No siempre podemos atender tan bien como quisiéramos a nuestros mayores. Las horas que pasamos en el trabajo, en ocasiones, nos impiden dedicarles el tiempo que a su edad requieren. Y si a esto le sumamos nuestras obligaciones con nuestros hijos, la reconciliación familiar puede resultar muy complicada. Para ayudarnos a cubrir sus necesidades, podemos solicitar diversas prestaciones sociales.

¿Qué tipo de prestaciones para personas dependientes se pueden solicitar?

El objetivo de las prestaciones sociales es mantener a la persona mayor en su domicilio. Es decir, no llevarle fuera de su entorno familiar y social. Para ello, tanto el anciano como sus familiares pueden pedir las siguientes:

Centro de día

Las personas de tercera edad son atendidas durante la jornada laboral. En ellos se trabajan diversos aspectos como la salud física o la higiene, y sus programas giran sobre actividades de atención psicológica, terapia ocupacional o animación socio-cultural.

Además, existen algunos centros de día que se especializan en tratar las dependencias de manera exclusiva como, por ejemplo, aquellos destinados a tratar a enfermos que sufren algún tipo de demencia.

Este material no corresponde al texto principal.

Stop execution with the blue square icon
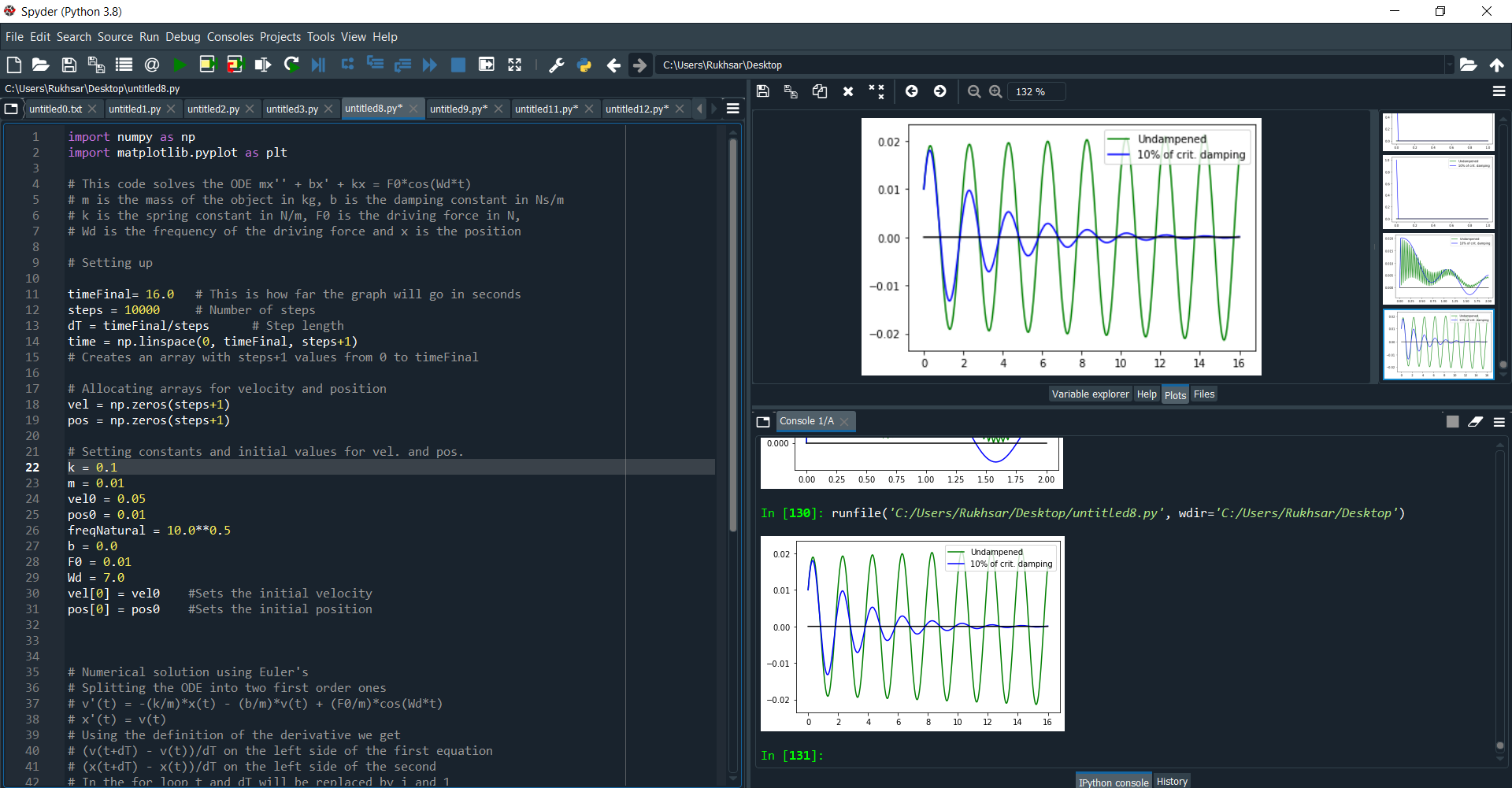This screenshot has width=1512, height=788. pos(458,65)
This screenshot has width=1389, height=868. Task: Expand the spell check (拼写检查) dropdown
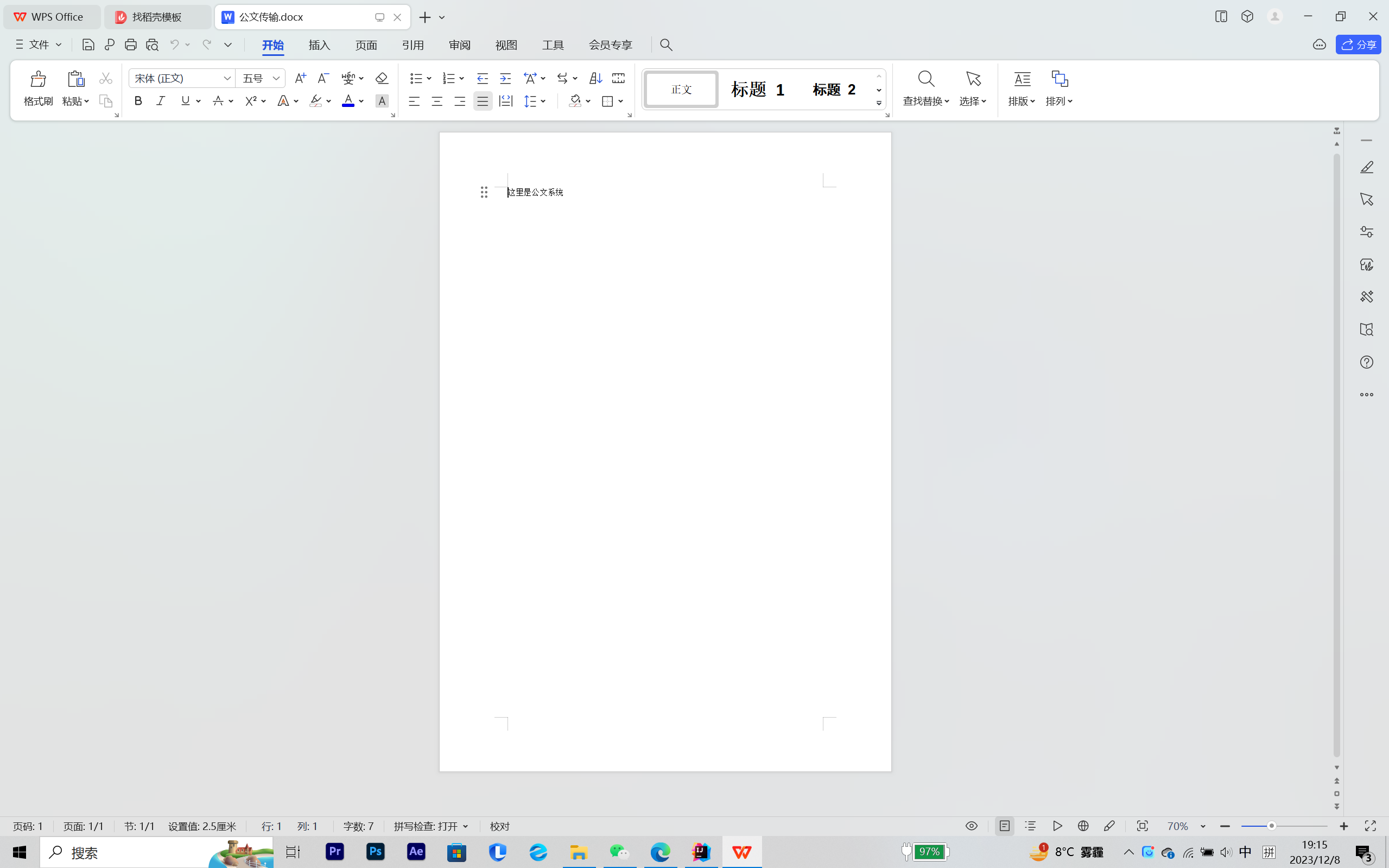(x=466, y=827)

Cada comunidad autónoma cuenta con sus propios requisitos, pero en líneas generales, se exigen los siguientes:

  • Ser mayor de 60 años.
  • Residir en la localidad donde se solicita la plaza.
  • Ser pensionista, cónyuge de pensionista o bien tener derecho a las prestaciones sociales del IMSERSO.
  • No padecer ninguna enfermedad contagiosa o bien una que requiera atención especial en un centro médico.
  • No poder ser atendido por otras personas durante el día.
  • Poseer una autonomía reducida para la realización de las actividades básicas del día a día.

Ayuda a domicilio

Consiste en un conjunto de actividades a cargo de una persona cualificada en el domicilio de la persona dependiente. Dichas tareas se pueden dividir en:

  • Tareas domésticas como realizar la compra o una limpieza de la casa.
  • Servicios personales como ayuda para ir al servicio, para caminar o para comer.
  • Apoyo para la realización de actividades como la adaptación a la vivienda.

La solicitud de ayuda a domicilio se puede pedir durante todo el año y se realiza a través de trabajadores sociales, ayuntamientos o por comunidades. Por regla general, se realiza una entrevista en el domicilio del solicitante.

Los requisitos así como las horas de ayuda varían de una comunidad a otra. Por ejemplo, en Madrid se divide la ayuda en:

  • Grado I dependencia moderada: máximo 20 horas al mes de ayuda a domicilio intensiva.
  • Grado II dependencia severa: entre 21 y 45 horas al mes si es intensivo, y 15 horas si la asistencia no es total.
  • Grado III gran dependencia: entre 46 y 70 horas al mes si es intensivo, y 35 horas al mes si es prestación parcial.

Teleasistencia

A través de un colgante o una pulsera, la persona mayor estará siempre en contacto con una central de atención, pudiendo solicitar la ayuda que necesitan rápidamente y durante todo el día.

Se trata de un servicio destinado a personas que viven solas o que tienen una discapacidad. La teleasistencia puede ser, o bien a través de una unidad móvil que se desplaza hasta el lugar de residencia del anciano y que cuenta con las llaves de la casa; o atendiendo a la persona desde la central, quien gestionará la movilización del personal que se requiera (ambulancia, bomberos o policía) para atender la emergencia, además de encargarse de contactar con el familiar o la persona más cercana que tenga las llaves del domicilio.

La solicitud de asistencia y ayuda a mayores depende del lugar de residencia. Por ello, lo más correcto será acudir al ayuntamiento para informarnos de cómo se solicitan las prestaciones sociales y qué requisitos nos piden para su obtención. Cuidemos a nuestros mayores como ellos merecen.